Pinecone also achieves <100ms on serverless, though very high QPS workloads benefit from enterprise reserved capacity.

Building RAG Prototype or Local Chatbot

Use ChromaDB embedded in the application. No external service, no scaling concerns. Perfect for notebooks and small deployments.

Easy migration path: develop on ChromaDB locally, deploy on Qdrant Cloud when scaling.

Cost-Sensitive, Can Tolerate 150-200ms Latency

Self-host Weaviate or Qdrant on Kubernetes. Higher ops burden ($6-10/month per million vectors) but 60-70% cost savings vs managed.

For teams with Kubernetes expertise, this is often the right call.


FAQ

What is a vector database? A database optimized for storing and searching high-dimensional vectors (embeddings). Enables semantic search by measuring similarity between vectors rather than keyword matching. Essential for RAG (Retrieval-Augmented Generation) and similarity-based recommendations.

Should we use a vector database or PostgreSQL with pgvector? PostgreSQL pgvector is fine for <10M vectors and <1K QPS. Above that, dedicated vector databases (Qdrant, Pinecone) outperform pgvector on latency and throughput. pgvector is excellent for learning, struggles under production load.

What about AWS OpenSearch or Azure Cognitive Search? Both support vector search. OpenSearch is cheaper at massive scale on AWS (already paying for infrastructure). Cognitive Search integrates well if using Azure AI services. Both require Elasticsearch/OpenSearch operational knowledge.

How do we migrate vectors from Pinecone to Qdrant? Export vectors via Pinecone API (fetch operations), import into Qdrant via bulk upsert. Pinecone provides no built-in export. For large datasets, write a batch job reading Pinecone, writing Qdrant.

Can vector databases handle real-time updates? Yes. All listed databases support upsert (insert/update) at ingestion time. Latency impact varies. Pinecone and Qdrant handle frequent updates well. Milvus requires index rebuild for optimal performance after large bulk updates.

How do we handle metadata filtering with vector search?
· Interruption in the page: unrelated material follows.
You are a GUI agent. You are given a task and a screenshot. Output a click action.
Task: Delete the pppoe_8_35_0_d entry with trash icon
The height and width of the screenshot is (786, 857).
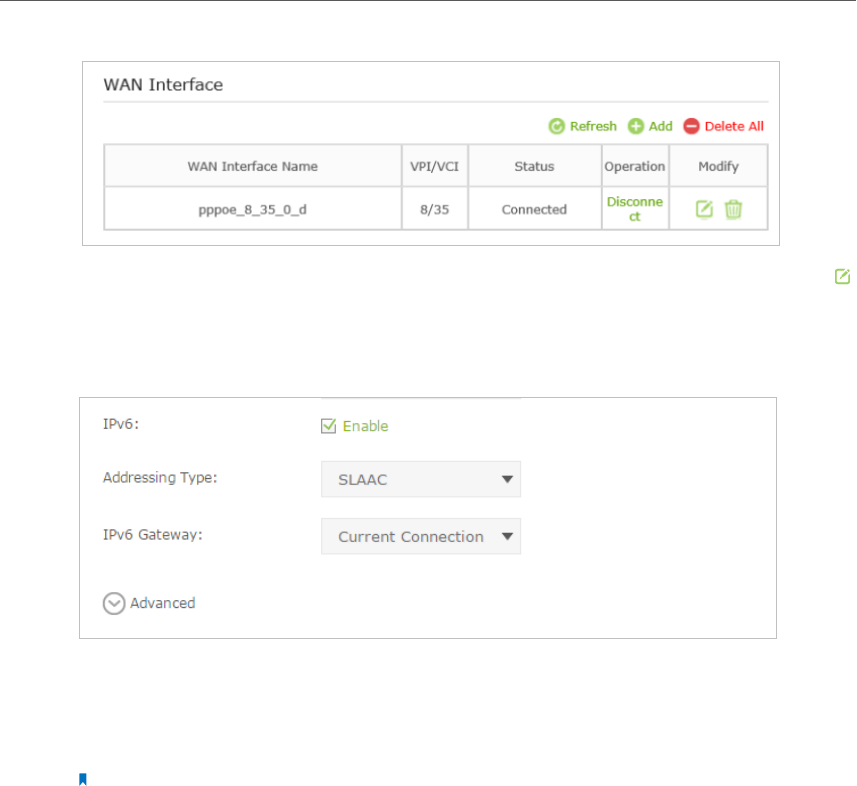[x=734, y=210]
All databases support metadata filtering during vector search. Store metadata (tags, timestamps, URLs) alongside vectors. Filter during query using AND/OR conditions. Implementation differs per database (Weaviate uses GraphQL, Pinecone uses metadata filters).

What's the difference between HNSW and IVF indexing? HNSW (Hierarchical Navigable Small World) is fast, good for general-purpose search. IVF (Inverted File) is memory-efficient for very large collections. HNSW is default in Qdrant and Milvus. Weaviate supports both. Most teams start with HNSW.